- YOUR OBJECTIVE
Can you render these records as a JSON list of strings, one string per line, leaving out the blank lines?

- EXTRACTED RECORDS

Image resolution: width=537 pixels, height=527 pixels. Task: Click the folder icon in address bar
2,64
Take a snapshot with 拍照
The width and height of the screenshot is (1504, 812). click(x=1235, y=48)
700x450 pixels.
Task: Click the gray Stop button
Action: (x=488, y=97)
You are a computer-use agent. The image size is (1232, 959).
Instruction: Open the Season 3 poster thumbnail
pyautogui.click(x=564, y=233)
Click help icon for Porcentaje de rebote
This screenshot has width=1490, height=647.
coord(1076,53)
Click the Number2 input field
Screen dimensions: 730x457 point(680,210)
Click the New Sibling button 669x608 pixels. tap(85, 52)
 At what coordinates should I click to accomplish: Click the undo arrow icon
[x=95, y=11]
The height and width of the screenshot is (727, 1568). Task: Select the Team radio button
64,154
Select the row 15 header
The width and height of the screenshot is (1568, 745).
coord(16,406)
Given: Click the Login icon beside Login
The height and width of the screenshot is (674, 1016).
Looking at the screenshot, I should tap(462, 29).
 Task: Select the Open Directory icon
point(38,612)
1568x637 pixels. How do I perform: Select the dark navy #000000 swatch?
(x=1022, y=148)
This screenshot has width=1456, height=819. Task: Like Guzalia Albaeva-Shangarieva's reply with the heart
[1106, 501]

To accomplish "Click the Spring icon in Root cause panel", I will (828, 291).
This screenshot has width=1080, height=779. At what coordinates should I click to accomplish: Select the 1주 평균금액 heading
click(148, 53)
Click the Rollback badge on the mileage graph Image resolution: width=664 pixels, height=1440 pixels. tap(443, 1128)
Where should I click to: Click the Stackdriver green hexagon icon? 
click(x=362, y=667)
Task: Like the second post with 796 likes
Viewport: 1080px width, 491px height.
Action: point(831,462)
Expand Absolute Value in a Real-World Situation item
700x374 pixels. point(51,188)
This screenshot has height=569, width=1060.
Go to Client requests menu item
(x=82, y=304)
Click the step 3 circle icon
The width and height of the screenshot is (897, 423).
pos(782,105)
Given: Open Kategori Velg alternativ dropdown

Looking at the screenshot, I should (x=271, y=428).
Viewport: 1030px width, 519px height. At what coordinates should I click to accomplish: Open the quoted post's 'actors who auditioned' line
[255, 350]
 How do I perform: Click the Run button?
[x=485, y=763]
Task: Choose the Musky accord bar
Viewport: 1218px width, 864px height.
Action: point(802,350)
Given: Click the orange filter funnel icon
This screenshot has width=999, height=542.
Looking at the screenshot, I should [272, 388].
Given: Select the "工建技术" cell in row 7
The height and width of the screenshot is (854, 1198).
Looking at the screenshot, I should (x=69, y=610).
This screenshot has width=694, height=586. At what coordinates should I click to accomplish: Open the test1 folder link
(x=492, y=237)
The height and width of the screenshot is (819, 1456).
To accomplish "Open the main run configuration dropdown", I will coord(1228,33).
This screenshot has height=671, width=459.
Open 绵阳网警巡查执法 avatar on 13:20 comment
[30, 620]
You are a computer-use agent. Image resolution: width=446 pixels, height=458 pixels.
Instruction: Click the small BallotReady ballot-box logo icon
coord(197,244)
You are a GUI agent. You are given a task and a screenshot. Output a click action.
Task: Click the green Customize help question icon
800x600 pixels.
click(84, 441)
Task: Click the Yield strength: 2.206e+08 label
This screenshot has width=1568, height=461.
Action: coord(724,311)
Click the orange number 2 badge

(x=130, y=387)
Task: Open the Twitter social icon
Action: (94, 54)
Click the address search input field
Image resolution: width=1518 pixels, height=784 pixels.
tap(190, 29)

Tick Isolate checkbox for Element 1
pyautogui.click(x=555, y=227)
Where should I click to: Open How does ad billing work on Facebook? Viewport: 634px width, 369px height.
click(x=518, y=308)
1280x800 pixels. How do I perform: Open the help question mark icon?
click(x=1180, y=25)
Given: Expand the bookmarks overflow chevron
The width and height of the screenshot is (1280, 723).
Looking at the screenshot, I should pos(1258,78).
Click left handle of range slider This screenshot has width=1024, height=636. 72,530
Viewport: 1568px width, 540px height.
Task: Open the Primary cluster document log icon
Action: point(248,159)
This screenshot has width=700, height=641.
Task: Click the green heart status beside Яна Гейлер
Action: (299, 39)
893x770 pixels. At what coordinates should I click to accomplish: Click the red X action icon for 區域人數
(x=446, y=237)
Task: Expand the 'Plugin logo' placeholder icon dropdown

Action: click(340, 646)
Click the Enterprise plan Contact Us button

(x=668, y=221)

- FULL RESPONSE
[
  "Image resolution: width=537 pixels, height=527 pixels. Task: Click the folder icon in address bar",
  "2,64",
  "Take a snapshot with 拍照",
  "The width and height of the screenshot is (1504, 812). click(x=1235, y=48)",
  "700x450 pixels.",
  "Task: Click the gray Stop button",
  "Action: (x=488, y=97)",
  "You are a computer-use agent. The image size is (1232, 959).",
  "Instruction: Open the Season 3 poster thumbnail",
  "pyautogui.click(x=564, y=233)",
  "Click help icon for Porcentaje de rebote",
  "This screenshot has width=1490, height=647.",
  "coord(1076,53)",
  "Click the Number2 input field",
  "Screen dimensions: 730x457 point(680,210)",
  "Click the New Sibling button 669x608 pixels. tap(85, 52)",
  " At what coordinates should I click to accomplish: Click the undo arrow icon",
  "[x=95, y=11]",
  "The height and width of the screenshot is (727, 1568). Task: Select the Team radio button",
  "64,154",
  "Select the row 15 header",
  "The width and height of the screenshot is (1568, 745).",
  "coord(16,406)",
  "Given: Click the Login icon beside Login",
  "The height and width of the screenshot is (674, 1016).",
  "Looking at the screenshot, I should tap(462, 29).",
  " Task: Select the Open Directory icon",
  "point(38,612)",
  "1568x637 pixels. How do I perform: Select the dark navy #000000 swatch?",
  "(x=1022, y=148)",
  "This screenshot has width=1456, height=819. Task: Like Guzalia Albaeva-Shangarieva's reply with the heart",
  "[1106, 501]",
  "To accomplish \"Click the Spring icon in Root cause panel\", I will (828, 291).",
  "This screenshot has width=1080, height=779. At what coordinates should I click to accomplish: Select the 1주 평균금액 heading",
  "click(148, 53)",
  "Click the Rollback badge on the mileage graph Image resolution: width=664 pixels, height=1440 pixels. tap(443, 1128)",
  "Where should I click to: Click the Stackdriver green hexagon icon? ",
  "click(x=362, y=667)",
  "Task: Like the second post with 796 likes",
  "Viewport: 1080px width, 491px height.",
  "Action: point(831,462)",
  "Expand Absolute Value in a Real-World Situation item",
  "700x374 pixels. point(51,188)",
  "This screenshot has height=569, width=1060.",
  "Go to Client requests menu item",
  "(x=82, y=304)",
  "Click the step 3 circle icon",
  "The width and height of the screenshot is (897, 423).",
  "pos(782,105)",
  "Given: Open Kategori Velg alternativ dropdown",
  "Looking at the screenshot, I should (x=271, y=428).",
  "Viewport: 1030px width, 519px height. At what coordinates should I click to accomplish: Open the quoted post's 'actors who auditioned' line",
  "[255, 350]",
  " How do I perform: Click the Run button?",
  "[x=485, y=763]",
  "Task: Choose the Musky accord bar",
  "Viewport: 1218px width, 864px height.",
  "Action: point(802,350)",
  "Given: Click the orange filter funnel icon",
  "This screenshot has width=999, height=542.",
  "Looking at the screenshot, I should [272, 388].",
  "Given: Select the \"工建技术\" cell in row 7",
  "The height and width of the screenshot is (854, 1198).",
  "Looking at the screenshot, I should (x=69, y=610).",
  "This screenshot has width=694, height=586. At what coordinates should I click to accomplish: Open the test1 folder link",
  "(x=492, y=237)",
  "The height and width of the screenshot is (819, 1456).",
  "To accomplish \"Open the main run configuration dropdown\", I will coord(1228,33).",
  "This screenshot has height=671, width=459.",
  "Open 绵阳网警巡查执法 avatar on 13:20 comment",
  "[30, 620]",
  "You are a computer-use agent. Image resolution: width=446 pixels, height=458 pixels.",
  "Instruction: Click the small BallotReady ballot-box logo icon",
  "coord(197,244)",
  "You are a GUI agent. You are given a task and a screenshot. Output a click action.",
  "Task: Click the green Customize help question icon",
  "800x600 pixels.",
  "click(84, 441)",
  "Task: Click the Yield strength: 2.206e+08 label",
  "This screenshot has width=1568, height=461.",
  "Action: coord(724,311)",
  "Click the orange number 2 badge",
  "(x=130, y=387)",
  "Task: Open the Twitter social icon",
  "Action: (94, 54)",
  "Click the address search input field",
  "Image resolution: width=1518 pixels, height=784 pixels.",
  "tap(190, 29)",
  "Tick Isolate checkbox for Element 1",
  "pyautogui.click(x=555, y=227)",
  "Where should I click to: Open How does ad billing work on Facebook? Viewport: 634px width, 369px height.",
  "click(x=518, y=308)",
  "1280x800 pixels. How do I perform: Open the help question mark icon?",
  "click(x=1180, y=25)",
  "Given: Expand the bookmarks overflow chevron",
  "The width and height of the screenshot is (1280, 723).",
  "Looking at the screenshot, I should pos(1258,78).",
  "Click left handle of range slider This screenshot has width=1024, height=636. 72,530",
  "Viewport: 1568px width, 540px height.",
  "Task: Open the Primary cluster document log icon",
  "Action: point(248,159)",
  "This screenshot has width=700, height=641.",
  "Task: Click the green heart status beside Яна Гейлер",
  "Action: (299, 39)",
  "893x770 pixels. At what coordinates should I click to accomplish: Click the red X action icon for 區域人數",
  "(x=446, y=237)",
  "Task: Expand the 'Plugin logo' placeholder icon dropdown",
  "Action: click(340, 646)",
  "Click the Enterprise plan Contact Us button",
  "(x=668, y=221)"
]